The study was, in part, supported by US spy agency IARPA. Over the years, IARPA has invested in finding low-resource language models that can be queried in English by holding conferences, offering grants, and running contests.
Ultimate Low-Resource Challenge for Humans and Machines
The new CSAIL study builds on a 2019 paper, where the authors, including Barzilay, propose a new approach to the automatic decipherment of lost languages. “Decipherment is an ultimate low-resource challenge for both humans and machines. The lack of parallel data and scarce quantities of ancient text complicate the adoption of neural methods that dominate modern machine translation,” the researchers wrote.
However, while in the 2019 paper the languages used were known to be related to early forms of Hebrew and Greek, in the new CSAIL study — which evaluated the model on Gothic, Ugaritic, and Iberian — the relationship between languages is inferred by algorithm and thus, applicable to more undeciphered scripts than prior work.

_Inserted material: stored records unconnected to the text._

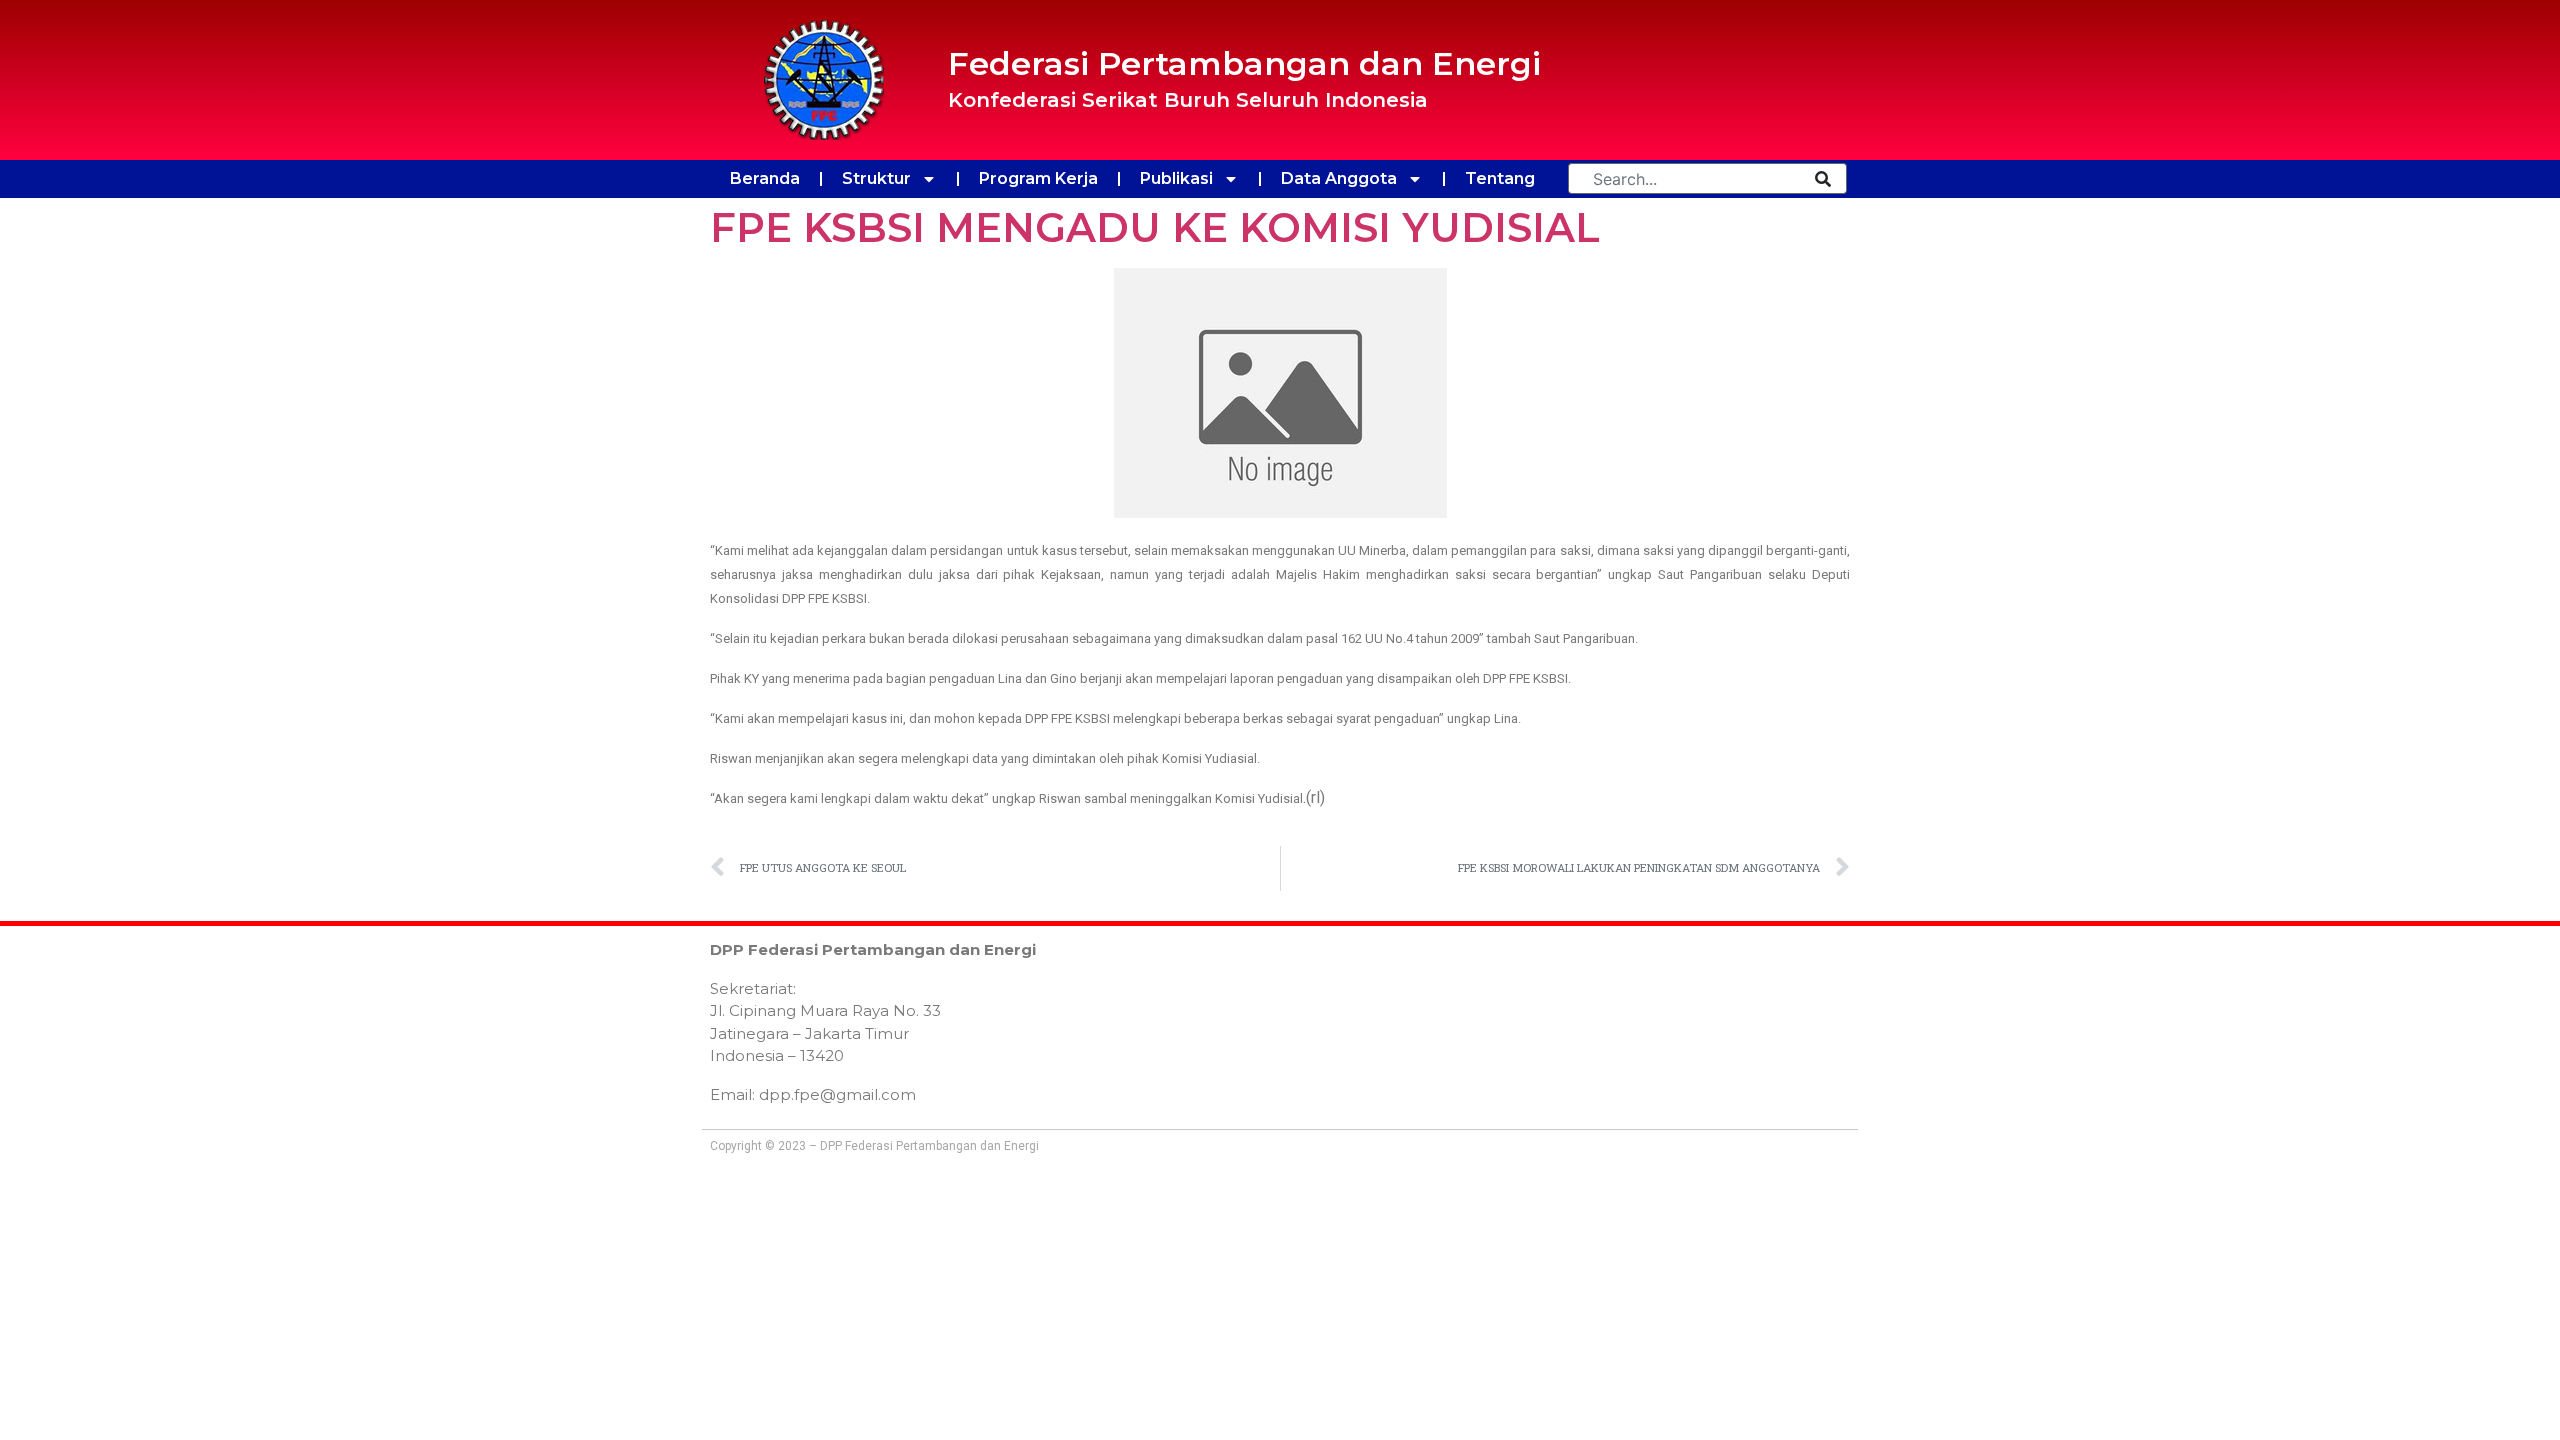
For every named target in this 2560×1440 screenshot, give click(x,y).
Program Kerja (1038, 178)
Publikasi (1176, 178)
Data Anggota (1339, 178)
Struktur (876, 178)
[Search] (1823, 178)
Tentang (1500, 178)
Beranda (765, 178)
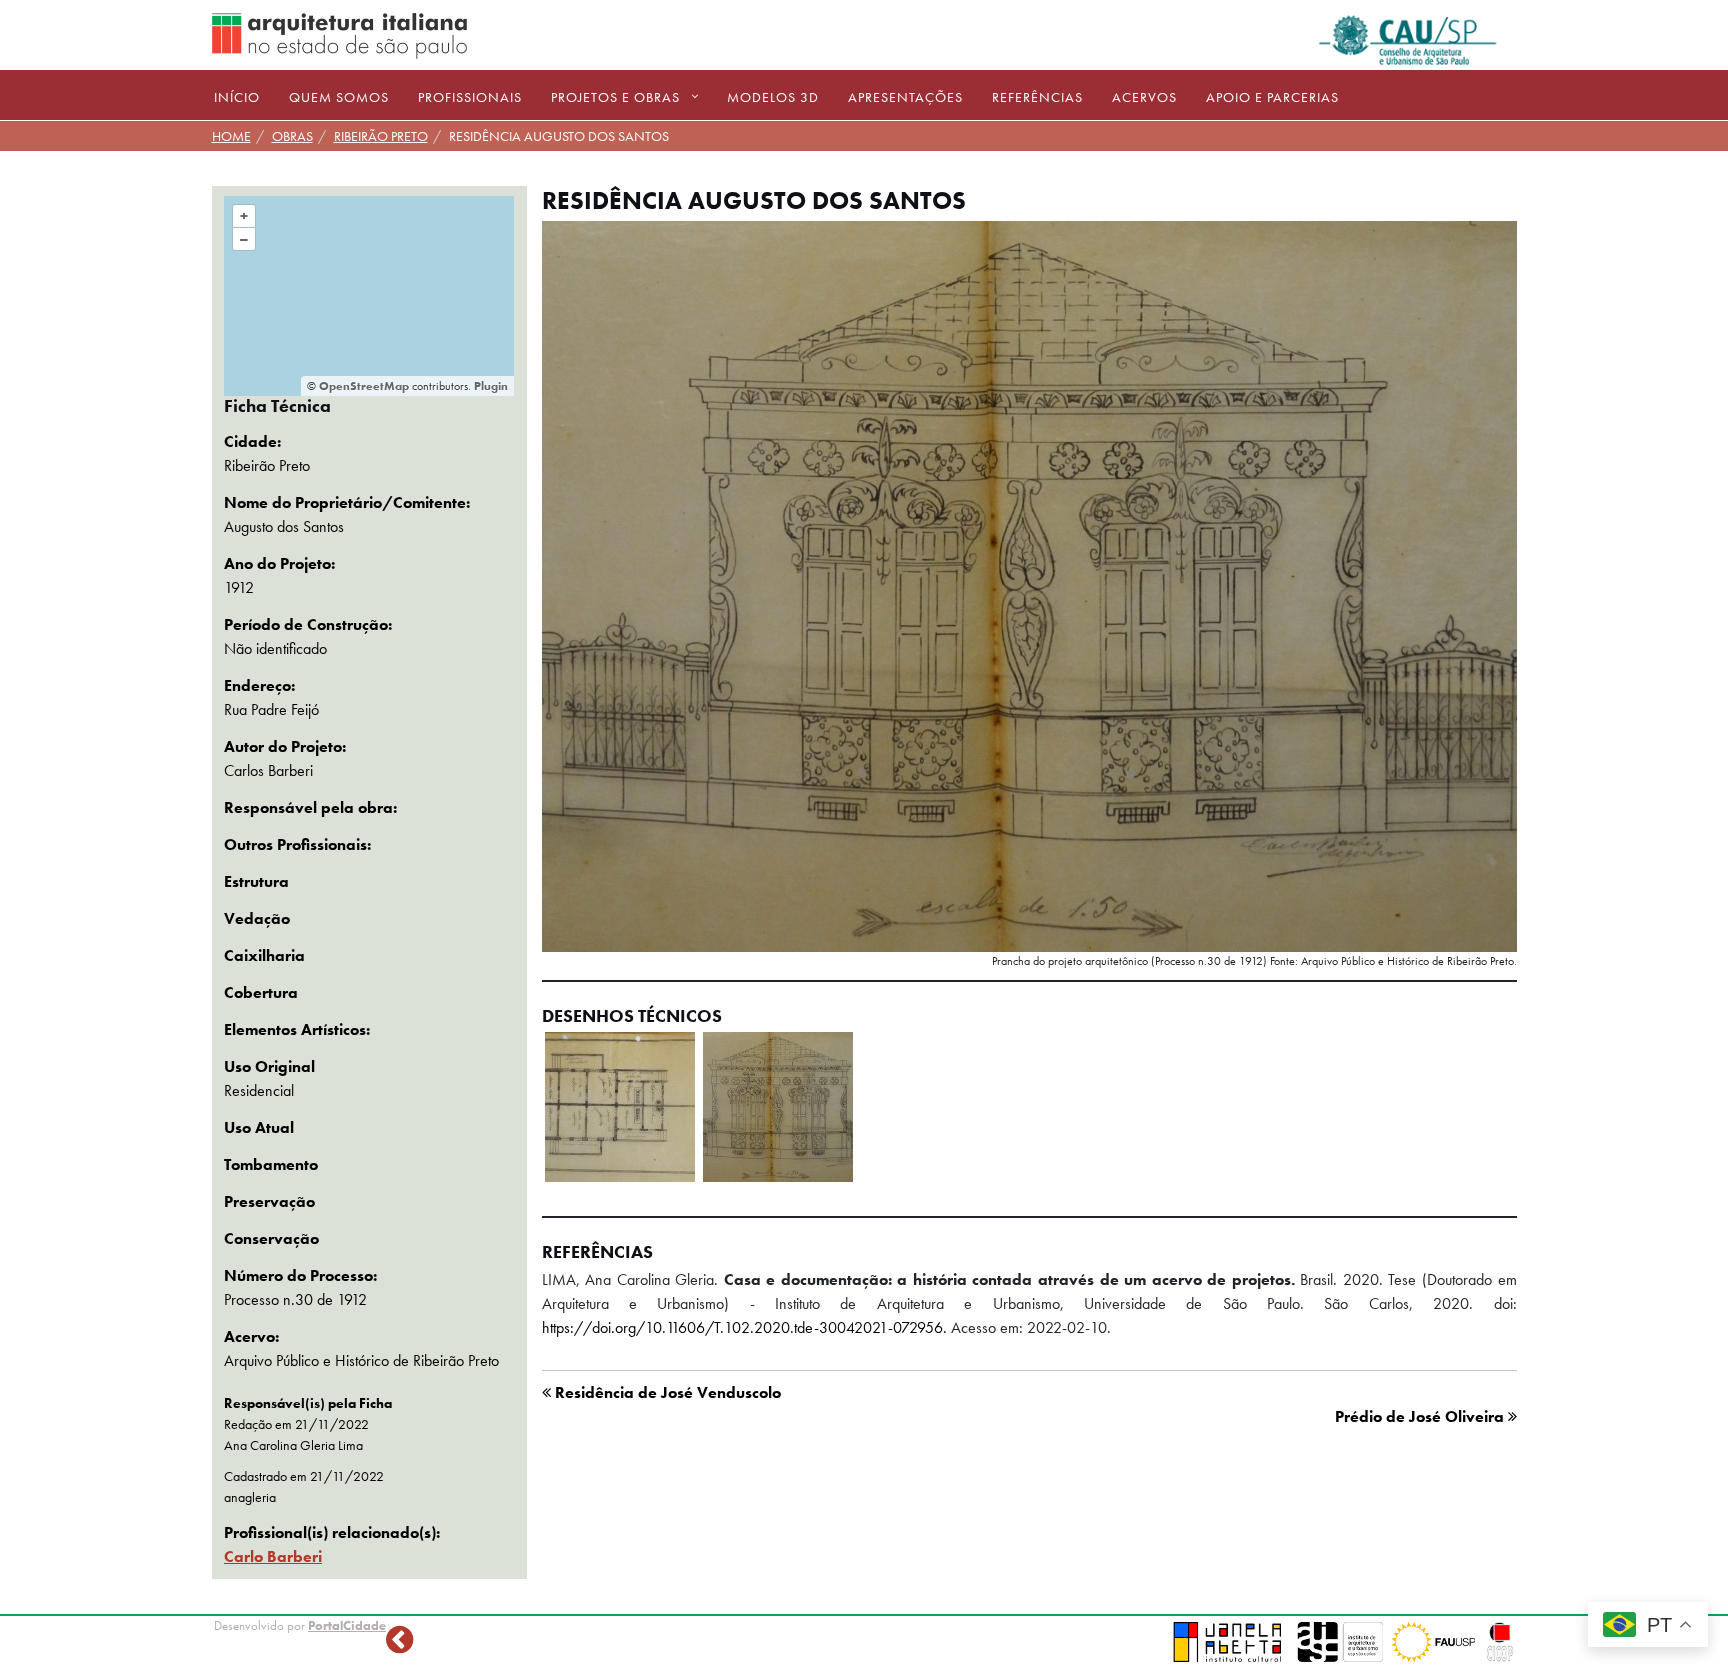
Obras (292, 136)
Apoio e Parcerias (1272, 97)
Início (237, 97)
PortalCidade (347, 1625)
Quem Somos (339, 97)
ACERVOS (1144, 97)
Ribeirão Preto (381, 136)
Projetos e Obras (615, 97)
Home (231, 136)
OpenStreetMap (364, 386)
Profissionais (470, 97)
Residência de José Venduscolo (666, 1392)
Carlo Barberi (273, 1556)
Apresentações (905, 97)
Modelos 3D (773, 97)
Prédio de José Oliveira (1421, 1416)
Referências (1037, 97)
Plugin (489, 386)
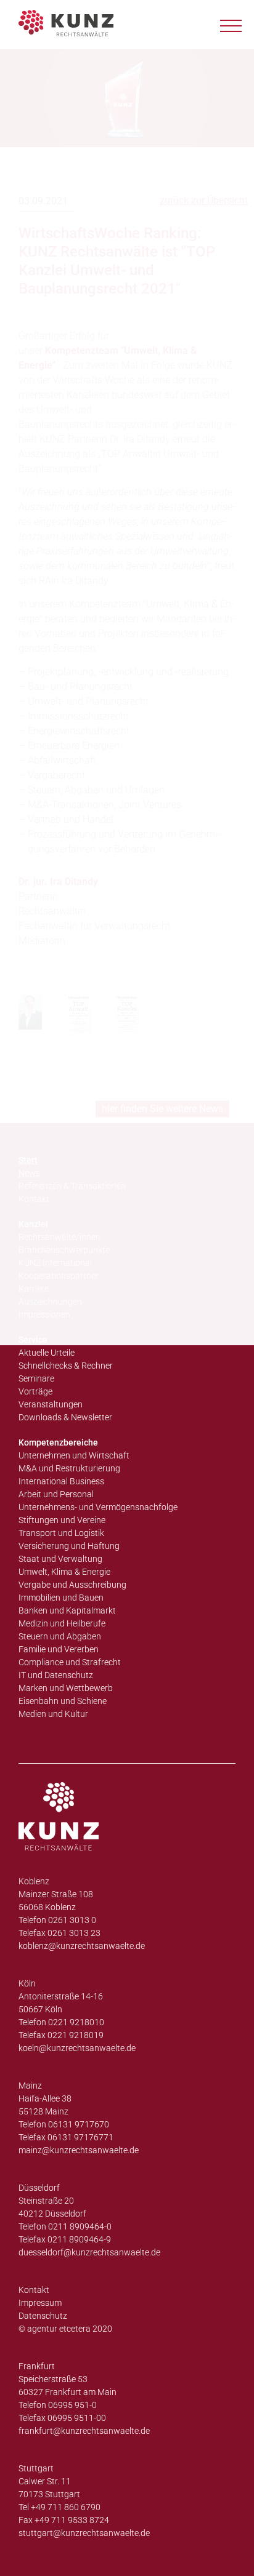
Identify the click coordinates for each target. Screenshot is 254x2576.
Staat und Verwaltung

Using the algorithm, the team was able to confirm recent scholarship that suggests Iberian is not actually related to Basque as previously believed.
According to Conner-Simons, “The team hopes to expand their work beyond the act of connecting texts to related words in a known language — an approach referred to as ‘cognate-based decipherment.’ This paradigm assumes that such a known language exists, but the example of Iberian shows that this is not always the case. The team’s new approach would involve identifying semantic meaning of the words, even if they don’t know how to read them.”
Image: Phaistos Disk, an undecoded clay disk from the Minoan palace of Phaistos, Crete dating to the Minoan Bronze Age; exhibited in the Heraklion Archaeological Museum, Crete, Greece.